Oggi ricorre la Festa della Liberazione dell’Italia dall’oppressione nazi-fascista. La redazione di Sienasociale.it augura a tutti buon 25 aprile con un ricordo e una storia condivisa con noi da Cristina Rigacci, psicoterapeuta. Comunque la crediate, festeggiate e festeggiate la storia!
“Dai cittina, vieni qua… che ti racconto una storia”.
Iniziava quasi sempre così ed era così più o meno ogni domenica, forse perché, anche se credo sapesse di avermi raccontato quella storia da sempre, per lui era importante farlo e per me pure. Il nostro momento di condivisione penso oggi.

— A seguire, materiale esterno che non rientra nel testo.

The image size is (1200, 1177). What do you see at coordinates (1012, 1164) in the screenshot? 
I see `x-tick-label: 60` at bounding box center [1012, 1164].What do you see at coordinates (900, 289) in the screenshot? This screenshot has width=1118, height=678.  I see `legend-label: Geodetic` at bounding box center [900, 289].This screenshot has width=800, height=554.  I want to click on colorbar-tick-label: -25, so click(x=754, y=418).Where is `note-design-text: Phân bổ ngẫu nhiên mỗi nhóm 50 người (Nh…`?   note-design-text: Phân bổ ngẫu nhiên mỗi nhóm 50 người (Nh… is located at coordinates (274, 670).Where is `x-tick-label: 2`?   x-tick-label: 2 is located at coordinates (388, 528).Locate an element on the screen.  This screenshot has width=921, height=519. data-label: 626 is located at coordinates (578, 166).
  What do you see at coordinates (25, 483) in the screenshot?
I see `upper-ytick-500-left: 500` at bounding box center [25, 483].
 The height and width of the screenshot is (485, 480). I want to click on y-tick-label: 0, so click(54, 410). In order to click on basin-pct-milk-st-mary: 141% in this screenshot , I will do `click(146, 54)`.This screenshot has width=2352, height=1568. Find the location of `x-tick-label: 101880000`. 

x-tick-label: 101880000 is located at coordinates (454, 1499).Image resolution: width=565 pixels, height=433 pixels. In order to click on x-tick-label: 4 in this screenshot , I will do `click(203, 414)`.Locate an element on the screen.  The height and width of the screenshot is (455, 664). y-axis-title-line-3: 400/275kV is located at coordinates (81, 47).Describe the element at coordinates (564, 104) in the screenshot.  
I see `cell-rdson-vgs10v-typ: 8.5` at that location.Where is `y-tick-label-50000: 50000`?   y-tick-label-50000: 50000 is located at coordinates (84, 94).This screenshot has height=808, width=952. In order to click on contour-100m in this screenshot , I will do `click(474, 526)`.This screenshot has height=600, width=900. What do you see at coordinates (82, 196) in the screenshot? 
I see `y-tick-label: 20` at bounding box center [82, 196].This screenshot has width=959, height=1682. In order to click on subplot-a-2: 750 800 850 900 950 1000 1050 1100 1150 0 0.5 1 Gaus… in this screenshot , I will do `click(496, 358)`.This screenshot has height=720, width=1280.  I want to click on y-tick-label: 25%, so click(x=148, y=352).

All’epoca ad essere onesta, oltre che per non disubbidire a mio nonno, erano più le 50 mila lire a seguire che mi beccavo a farmi gola!
Ma torniamo alla storia. Tutte le sue parole precise non le ricordo, il suo italiano era molto limitato ma per quello che mi ha insegnato, per l’uomo che è stato, per il valore della libertà che mi ha trasmesso, spero di fargli comunque onore e spero che il suo racconto possa echeggiare oggi, tra quelli di tanti, che come lui hanno scelto di voltare le spalle a quello che credevano fosse un’oppressore e di lottare per la loro libertà.
“Sai cittina – raccontava – io un ci sarei mai voluto andà ma non avevo avuto scelta e con l’esercito di Mussolini eramo a Torino in quei giorni. Però arrivò lo sbandamento (8 Settembre 1943) e allora si che erano guai. Venne un generale a diccelo e si capì che se si restava e gli americani ci trovavano ci avrebbero ucciso, andà via era davvero pericoloso. Pensa se i tedeschi lo avessero scoperto, se ci avessero presi. Io e il mio amico scegliemmo comunque di tornare a casa, c’era la tu’ nonna a aspettammi e io volevo fa’ famiglia. Certo un si sarebbe fatto un bel viaggio. Pensa da Torino a Sovicille a piedi ci volle un mese e tanti un ce l’hanno fatta. Te unn’hai conosciuto il nonno dell’amico di Roberto. Lui è morto di lì a poco. Sai s’andava pe’ i boschi, ci si nascondeva nelle chiese, i preti ci aiutavano ci davano un po’ d’aiuto ma unn’era bello. Quando s’arrivò a Siena (bestemmia di rito ndr), i tedeschi un’erano proprio da noi. Ci tocco aspettà ancora e di nuovo il prete di Rosia ci dette una mano. Io so’ stato fortunato, la tu nonna mi credeva morto e invece poi ho fatto tutto.”
“Nonno – più volte ho chiesto – ma ti chiamano Sghimme da allora?”. A questa domanda non ha mai risposto, mi piace pensare che sia così ma non lo so.
So che quando se ne è andato, nonostante fosse rimasto negli anni fedele ad un preciso ideale politico, ha voluto il funerale in Chiesa ed io c’ero. Non l’ho accompagnato al cimitero perché mi sono fatta una passeggiata in quelle campagne dove andò a riabbracciare mia nonna al ritorno dallo sbandamento. Dentro di me cantavo le sue canzoni (“Bella ciao” e “Fischia il vento“) e all’epoca come sempre, e come oggi, ringrazio lui e tutti quei “volontari per la libertà della patria” che, nel bene o nel male, nel giusto o nel torto (questo dipende da come uno la pensa politicamente) – in maniera più o meno eclatante o silenziosa (come faceva mio nonno che raccontava a pochi la sua storia), hanno comunque fatto parte di una storia ben più grande: quella dell’Italia!